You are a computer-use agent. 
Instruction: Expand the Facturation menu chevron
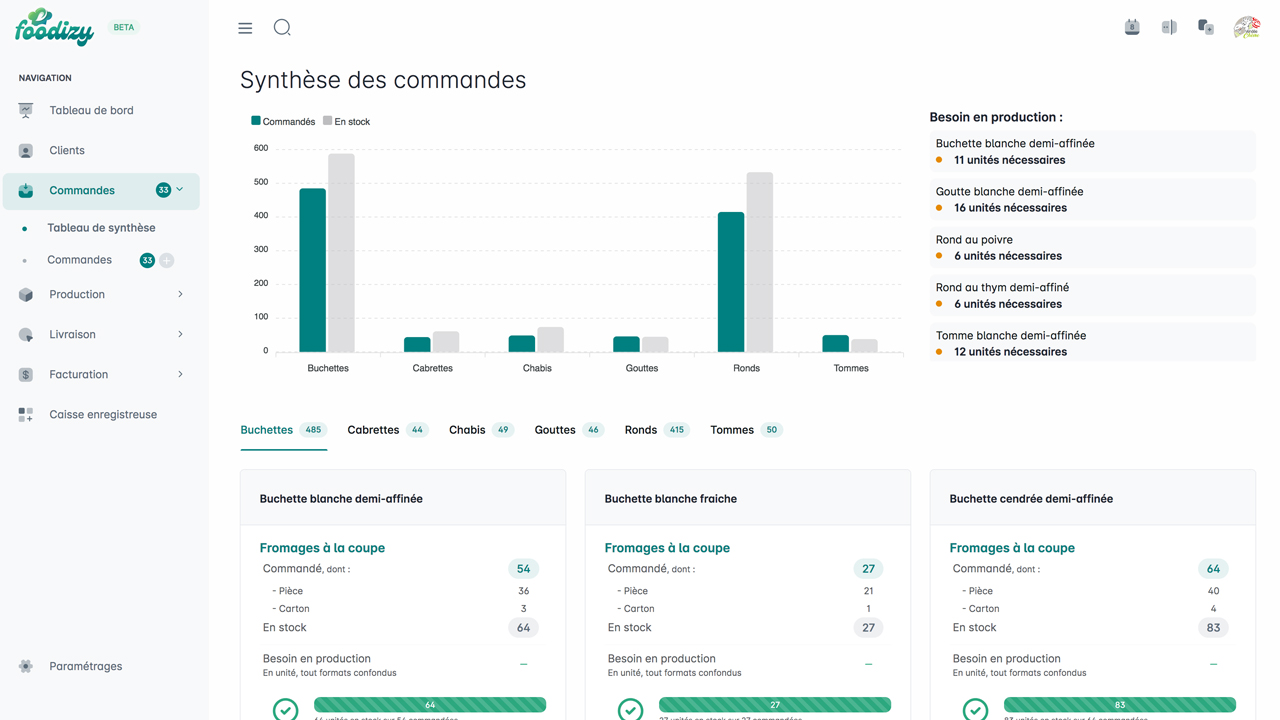coord(180,374)
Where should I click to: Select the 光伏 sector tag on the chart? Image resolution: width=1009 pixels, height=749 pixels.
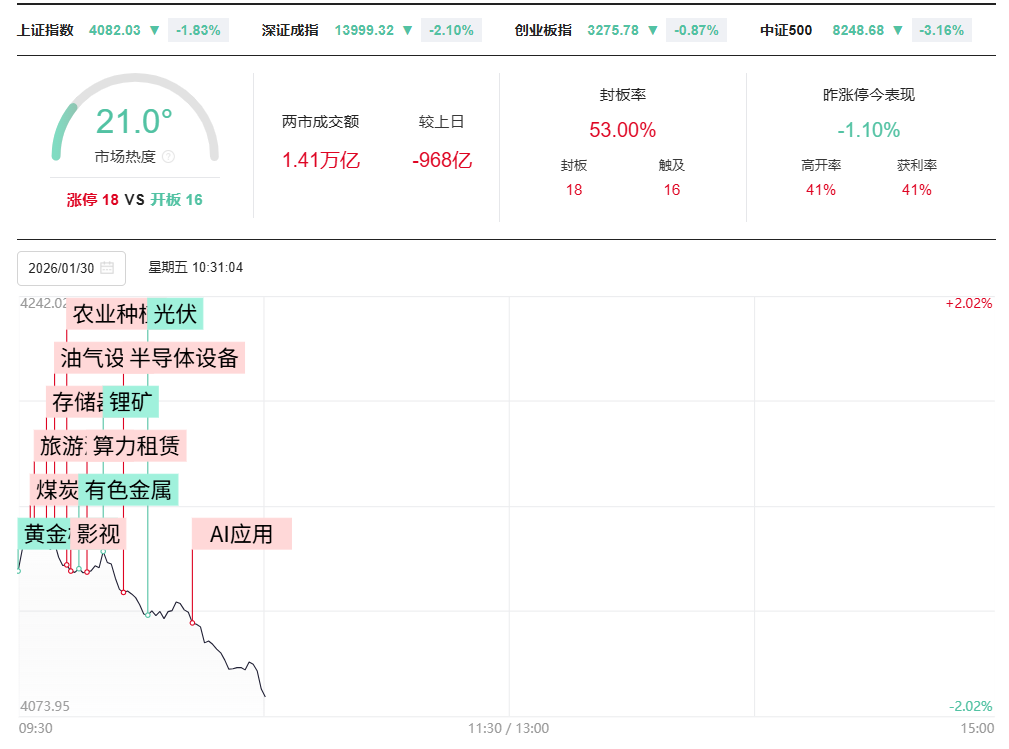click(x=175, y=314)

++++++++++

> _STATED GOAL_:
Copy out every line of text in the records above, word for word, with nothing added or changed. Leave the pictures out.

> _RESPONSE FOR THIS EXERCISE_:
You are a computer-use agent. 
Instruction: Expand the Facturation menu chevron
coord(180,374)
Where should I click to: Select the 光伏 sector tag on the chart? Image resolution: width=1009 pixels, height=749 pixels.
click(x=175, y=314)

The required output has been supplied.